I comitati No Grandi Navi hanno depositato una diffida al ministero alle Infrastrutture, al Porto, alla Procura della repubblica e alla Corte dei Conti contro lo scavo del canale Vittorio Emanuele, progetto voluto dal Comune e ben visto dal governo per portare le crociere in Marittima passando per Marghera. Come scrive Roberta De Rossi su La Nuova Venezia a pagina 17, i comitati sostengono invece il piano Duferco-De Piccoli che prevede l’avanporto al Lido come l’unica alternativa praticabile al passaggio delle navi in bacino di San Marco. «Diffidiamo il ministero dallo sperperare ancora danaro pubblico per progetti irrealizzabili, perché devastanti per la laguna: il Duferco è l’unico che ha ottenuto il parere positivo della commissione di valutazione ambientale», dice Luciano Mazzolin.

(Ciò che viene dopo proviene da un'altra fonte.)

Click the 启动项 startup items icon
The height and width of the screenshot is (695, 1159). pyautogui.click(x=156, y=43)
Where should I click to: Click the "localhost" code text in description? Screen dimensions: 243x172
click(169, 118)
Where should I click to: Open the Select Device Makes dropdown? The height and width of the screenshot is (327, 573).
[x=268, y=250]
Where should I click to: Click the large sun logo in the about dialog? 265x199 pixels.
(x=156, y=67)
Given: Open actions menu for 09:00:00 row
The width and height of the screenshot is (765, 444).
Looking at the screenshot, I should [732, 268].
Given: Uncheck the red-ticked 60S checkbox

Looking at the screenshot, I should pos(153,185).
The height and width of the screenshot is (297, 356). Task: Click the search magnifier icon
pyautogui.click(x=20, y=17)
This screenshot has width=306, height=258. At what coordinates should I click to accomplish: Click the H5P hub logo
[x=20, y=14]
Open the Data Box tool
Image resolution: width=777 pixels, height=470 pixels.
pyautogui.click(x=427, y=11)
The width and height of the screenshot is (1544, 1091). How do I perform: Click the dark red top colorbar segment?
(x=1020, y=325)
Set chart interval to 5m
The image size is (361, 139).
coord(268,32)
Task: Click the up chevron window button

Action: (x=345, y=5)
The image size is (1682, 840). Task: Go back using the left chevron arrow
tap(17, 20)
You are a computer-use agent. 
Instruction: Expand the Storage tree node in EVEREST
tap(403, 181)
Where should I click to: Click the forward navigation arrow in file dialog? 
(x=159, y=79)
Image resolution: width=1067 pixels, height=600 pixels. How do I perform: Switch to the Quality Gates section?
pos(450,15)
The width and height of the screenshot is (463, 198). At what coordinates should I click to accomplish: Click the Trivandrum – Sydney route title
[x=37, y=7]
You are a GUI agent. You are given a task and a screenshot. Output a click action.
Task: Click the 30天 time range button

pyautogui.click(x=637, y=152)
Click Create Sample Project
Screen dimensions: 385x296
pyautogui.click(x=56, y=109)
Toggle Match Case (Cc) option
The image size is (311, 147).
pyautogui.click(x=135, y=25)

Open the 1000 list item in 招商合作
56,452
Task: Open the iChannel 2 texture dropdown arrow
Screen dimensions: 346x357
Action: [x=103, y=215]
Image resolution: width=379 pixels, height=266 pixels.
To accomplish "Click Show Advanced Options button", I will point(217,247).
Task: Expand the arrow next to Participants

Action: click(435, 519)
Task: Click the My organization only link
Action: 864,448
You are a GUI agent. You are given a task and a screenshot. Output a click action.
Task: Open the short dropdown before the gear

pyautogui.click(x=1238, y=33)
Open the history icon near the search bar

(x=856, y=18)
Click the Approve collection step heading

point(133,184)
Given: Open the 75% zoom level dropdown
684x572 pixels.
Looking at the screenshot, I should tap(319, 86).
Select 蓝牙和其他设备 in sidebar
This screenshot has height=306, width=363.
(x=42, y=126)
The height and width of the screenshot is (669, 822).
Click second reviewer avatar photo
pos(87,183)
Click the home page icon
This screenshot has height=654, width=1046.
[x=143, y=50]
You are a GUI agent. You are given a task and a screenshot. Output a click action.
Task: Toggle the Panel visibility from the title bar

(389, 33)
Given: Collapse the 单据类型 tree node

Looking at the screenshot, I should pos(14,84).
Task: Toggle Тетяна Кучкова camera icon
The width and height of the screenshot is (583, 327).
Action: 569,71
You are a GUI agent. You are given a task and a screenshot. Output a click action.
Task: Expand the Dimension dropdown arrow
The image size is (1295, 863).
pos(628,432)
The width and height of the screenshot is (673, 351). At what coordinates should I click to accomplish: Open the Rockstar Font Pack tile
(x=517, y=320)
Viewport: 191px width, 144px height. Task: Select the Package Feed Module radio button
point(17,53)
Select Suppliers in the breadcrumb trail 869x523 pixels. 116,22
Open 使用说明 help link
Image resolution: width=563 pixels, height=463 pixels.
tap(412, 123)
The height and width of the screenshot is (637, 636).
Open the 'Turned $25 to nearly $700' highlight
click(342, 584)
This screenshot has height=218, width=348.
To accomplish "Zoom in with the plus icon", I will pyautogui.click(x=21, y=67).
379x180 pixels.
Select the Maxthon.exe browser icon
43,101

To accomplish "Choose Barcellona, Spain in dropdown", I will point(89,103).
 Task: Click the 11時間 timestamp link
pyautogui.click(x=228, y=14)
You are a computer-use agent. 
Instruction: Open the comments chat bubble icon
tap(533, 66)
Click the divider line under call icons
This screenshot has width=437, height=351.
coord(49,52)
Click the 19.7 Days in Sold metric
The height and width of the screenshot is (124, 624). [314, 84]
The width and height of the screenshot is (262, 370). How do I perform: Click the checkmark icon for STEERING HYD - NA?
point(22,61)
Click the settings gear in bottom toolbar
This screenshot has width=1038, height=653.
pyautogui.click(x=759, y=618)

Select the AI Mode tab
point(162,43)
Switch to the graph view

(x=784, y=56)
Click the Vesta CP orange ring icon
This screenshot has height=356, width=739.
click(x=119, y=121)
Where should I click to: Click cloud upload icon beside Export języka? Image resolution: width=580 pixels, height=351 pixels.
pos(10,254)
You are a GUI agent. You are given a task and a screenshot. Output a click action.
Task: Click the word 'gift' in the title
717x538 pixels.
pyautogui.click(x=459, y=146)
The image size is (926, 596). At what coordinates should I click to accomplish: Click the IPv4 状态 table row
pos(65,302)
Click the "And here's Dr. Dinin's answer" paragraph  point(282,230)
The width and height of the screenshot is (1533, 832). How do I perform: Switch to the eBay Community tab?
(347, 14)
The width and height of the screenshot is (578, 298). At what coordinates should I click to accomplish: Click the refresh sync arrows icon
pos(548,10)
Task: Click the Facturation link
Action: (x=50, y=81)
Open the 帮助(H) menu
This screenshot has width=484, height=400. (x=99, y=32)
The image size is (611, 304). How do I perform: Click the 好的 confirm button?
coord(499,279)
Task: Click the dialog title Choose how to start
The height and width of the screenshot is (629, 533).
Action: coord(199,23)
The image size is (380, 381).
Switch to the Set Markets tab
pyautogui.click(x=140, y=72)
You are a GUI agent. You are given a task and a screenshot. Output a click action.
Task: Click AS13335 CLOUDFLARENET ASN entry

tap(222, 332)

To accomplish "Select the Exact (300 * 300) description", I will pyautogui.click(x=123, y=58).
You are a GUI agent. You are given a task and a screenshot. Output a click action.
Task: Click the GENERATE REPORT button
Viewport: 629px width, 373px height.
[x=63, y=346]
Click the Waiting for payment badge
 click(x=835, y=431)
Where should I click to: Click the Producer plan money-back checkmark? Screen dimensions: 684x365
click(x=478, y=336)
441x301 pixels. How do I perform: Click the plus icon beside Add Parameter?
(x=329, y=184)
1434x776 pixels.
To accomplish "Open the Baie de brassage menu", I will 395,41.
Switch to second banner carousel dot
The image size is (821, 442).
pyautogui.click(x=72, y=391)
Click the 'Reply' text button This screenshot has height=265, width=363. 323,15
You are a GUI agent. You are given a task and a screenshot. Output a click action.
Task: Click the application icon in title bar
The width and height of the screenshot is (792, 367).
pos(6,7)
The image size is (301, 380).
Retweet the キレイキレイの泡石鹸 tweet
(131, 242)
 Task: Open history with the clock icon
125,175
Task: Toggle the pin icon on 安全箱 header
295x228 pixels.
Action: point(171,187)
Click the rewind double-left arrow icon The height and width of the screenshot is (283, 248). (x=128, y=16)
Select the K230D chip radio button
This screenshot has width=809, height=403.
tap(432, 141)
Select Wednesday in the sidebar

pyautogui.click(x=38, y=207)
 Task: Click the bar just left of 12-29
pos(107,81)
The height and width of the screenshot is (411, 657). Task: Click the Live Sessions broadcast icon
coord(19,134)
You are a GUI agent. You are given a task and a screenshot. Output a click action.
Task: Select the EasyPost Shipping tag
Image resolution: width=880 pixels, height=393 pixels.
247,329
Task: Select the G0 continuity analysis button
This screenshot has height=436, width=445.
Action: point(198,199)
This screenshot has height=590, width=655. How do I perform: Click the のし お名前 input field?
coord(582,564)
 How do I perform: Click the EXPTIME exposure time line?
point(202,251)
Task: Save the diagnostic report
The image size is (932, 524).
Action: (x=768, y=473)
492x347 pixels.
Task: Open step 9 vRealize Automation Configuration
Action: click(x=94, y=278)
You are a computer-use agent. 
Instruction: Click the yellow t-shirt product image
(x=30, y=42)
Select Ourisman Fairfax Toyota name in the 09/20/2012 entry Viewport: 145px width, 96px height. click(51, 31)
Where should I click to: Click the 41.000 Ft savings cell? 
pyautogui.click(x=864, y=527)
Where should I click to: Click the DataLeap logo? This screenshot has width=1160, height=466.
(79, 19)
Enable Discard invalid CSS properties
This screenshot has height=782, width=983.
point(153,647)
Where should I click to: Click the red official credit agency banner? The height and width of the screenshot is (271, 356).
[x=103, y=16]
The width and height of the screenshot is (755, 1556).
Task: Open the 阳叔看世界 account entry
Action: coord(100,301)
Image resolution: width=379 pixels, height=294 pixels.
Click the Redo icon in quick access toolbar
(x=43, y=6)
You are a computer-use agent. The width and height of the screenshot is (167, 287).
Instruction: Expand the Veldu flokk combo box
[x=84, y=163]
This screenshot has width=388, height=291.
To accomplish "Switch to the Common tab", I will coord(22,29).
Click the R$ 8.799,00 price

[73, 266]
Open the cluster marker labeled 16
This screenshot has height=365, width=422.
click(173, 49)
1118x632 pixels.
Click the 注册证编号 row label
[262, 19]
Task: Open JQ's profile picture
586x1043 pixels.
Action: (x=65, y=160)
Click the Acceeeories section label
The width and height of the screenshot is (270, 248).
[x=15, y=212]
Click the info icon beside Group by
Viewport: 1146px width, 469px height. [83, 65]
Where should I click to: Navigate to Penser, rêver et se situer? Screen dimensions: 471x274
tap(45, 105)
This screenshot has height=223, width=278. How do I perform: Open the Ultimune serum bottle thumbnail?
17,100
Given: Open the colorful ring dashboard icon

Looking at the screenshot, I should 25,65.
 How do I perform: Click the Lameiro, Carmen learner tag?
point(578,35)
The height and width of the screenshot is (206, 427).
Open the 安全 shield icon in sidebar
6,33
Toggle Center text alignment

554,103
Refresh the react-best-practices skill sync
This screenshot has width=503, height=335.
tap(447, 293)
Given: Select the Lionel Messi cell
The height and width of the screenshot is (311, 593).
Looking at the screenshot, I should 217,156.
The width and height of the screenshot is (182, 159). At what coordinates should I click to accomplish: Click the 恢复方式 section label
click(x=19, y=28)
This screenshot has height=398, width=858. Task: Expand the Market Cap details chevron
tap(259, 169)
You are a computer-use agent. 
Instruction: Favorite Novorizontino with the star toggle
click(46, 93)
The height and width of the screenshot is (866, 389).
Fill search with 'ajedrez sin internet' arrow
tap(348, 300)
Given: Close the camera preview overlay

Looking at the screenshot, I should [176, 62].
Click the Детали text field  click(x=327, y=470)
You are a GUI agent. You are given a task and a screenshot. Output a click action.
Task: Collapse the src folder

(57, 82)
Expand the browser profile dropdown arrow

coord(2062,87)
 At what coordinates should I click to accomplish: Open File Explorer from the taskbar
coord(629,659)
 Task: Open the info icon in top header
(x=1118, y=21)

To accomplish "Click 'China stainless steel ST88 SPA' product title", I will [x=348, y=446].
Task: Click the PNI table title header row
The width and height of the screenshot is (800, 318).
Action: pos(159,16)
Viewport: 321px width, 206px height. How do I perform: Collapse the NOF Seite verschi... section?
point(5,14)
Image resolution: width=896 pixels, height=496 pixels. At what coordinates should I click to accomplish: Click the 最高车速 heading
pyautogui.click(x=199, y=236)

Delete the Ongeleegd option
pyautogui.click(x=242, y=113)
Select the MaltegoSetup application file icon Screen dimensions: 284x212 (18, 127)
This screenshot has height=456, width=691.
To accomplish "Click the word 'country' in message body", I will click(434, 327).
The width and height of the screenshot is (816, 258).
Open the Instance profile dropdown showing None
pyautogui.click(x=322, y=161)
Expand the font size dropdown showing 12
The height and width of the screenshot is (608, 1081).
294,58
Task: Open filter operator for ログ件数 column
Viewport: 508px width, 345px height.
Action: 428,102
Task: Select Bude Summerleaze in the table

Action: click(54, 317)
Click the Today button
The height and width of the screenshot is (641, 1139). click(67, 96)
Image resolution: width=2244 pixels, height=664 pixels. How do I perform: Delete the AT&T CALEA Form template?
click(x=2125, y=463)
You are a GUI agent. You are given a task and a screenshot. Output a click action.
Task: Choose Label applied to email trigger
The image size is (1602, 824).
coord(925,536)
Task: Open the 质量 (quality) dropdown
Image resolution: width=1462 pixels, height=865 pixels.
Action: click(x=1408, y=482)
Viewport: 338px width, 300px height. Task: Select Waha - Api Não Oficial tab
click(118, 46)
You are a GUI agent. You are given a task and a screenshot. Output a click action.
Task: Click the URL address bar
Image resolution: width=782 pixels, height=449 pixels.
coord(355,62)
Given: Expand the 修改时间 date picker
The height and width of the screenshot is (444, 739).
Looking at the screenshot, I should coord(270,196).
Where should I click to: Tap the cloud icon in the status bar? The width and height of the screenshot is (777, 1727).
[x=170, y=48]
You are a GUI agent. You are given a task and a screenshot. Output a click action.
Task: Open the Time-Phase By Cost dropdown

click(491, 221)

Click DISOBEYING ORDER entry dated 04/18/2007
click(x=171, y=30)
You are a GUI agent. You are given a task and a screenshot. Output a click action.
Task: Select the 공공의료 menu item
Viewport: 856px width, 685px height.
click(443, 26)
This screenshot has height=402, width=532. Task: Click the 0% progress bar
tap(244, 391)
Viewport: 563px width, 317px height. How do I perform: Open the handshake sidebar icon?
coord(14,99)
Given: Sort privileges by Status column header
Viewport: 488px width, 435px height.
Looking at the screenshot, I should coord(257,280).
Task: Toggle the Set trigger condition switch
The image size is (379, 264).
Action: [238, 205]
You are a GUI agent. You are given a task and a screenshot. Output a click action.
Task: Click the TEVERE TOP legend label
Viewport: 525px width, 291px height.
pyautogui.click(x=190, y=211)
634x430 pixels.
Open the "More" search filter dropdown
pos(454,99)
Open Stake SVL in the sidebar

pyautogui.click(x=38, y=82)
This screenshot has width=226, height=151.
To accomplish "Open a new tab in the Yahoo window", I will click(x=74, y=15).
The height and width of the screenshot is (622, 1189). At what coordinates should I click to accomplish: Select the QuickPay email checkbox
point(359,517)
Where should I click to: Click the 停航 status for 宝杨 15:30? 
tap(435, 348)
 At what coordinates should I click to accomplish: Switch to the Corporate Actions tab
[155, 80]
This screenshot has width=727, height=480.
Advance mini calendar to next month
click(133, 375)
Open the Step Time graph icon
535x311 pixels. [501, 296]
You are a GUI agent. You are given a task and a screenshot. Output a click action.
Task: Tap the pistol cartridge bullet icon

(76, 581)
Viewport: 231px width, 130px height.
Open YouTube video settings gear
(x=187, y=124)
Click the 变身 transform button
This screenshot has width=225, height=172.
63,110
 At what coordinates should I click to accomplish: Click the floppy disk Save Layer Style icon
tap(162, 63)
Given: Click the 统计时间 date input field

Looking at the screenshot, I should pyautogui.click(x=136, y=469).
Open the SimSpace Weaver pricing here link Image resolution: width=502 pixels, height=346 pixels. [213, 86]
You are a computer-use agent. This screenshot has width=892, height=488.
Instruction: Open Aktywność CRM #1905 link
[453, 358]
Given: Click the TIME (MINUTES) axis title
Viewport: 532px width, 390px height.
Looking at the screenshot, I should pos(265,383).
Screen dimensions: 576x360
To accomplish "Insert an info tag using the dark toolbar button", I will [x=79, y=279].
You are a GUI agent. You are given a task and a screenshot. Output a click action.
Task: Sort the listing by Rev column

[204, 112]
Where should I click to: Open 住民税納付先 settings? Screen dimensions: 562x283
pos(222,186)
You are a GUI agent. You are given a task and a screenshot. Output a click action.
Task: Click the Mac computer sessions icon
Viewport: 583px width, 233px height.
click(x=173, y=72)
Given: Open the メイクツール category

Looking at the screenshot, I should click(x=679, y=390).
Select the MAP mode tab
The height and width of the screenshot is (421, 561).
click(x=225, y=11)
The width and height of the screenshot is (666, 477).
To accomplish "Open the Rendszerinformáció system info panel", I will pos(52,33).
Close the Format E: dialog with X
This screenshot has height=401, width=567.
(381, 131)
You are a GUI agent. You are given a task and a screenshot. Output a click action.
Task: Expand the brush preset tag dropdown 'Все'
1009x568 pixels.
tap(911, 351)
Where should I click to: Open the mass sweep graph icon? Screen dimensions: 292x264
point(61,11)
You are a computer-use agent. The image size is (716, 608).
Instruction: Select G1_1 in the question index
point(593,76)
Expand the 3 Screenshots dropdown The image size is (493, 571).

«Per far passare le navi da crociera (nel Vittorio Emanuele) – sostengono i comitati – bisogna allargarlo a 150 metri, tagliare un pezzetto di isola dei Pili per permettere la curva in testa del ponte della Libertà, scavare lungo tutti i 25 chilometri da Malamocco alla Marittima dai 5 ai 7 milioni di metri cubi di fango, 1,6 dei quali altamente inquinati». «È la brutta fotocopia del Contorta e ha quasi completamente lo stesso percorso delle Nuove Tresse, mai presentato in Via: milioni di metri cubi di fango da scavare. Chi dice il contrario, dice balle – insiste Mazzolin – è un nuovo canale a tutti gli effetti, deve necessariamente passare per la Via. Diffidiamo il ministro Delrio a proseguire su questa strada assurda».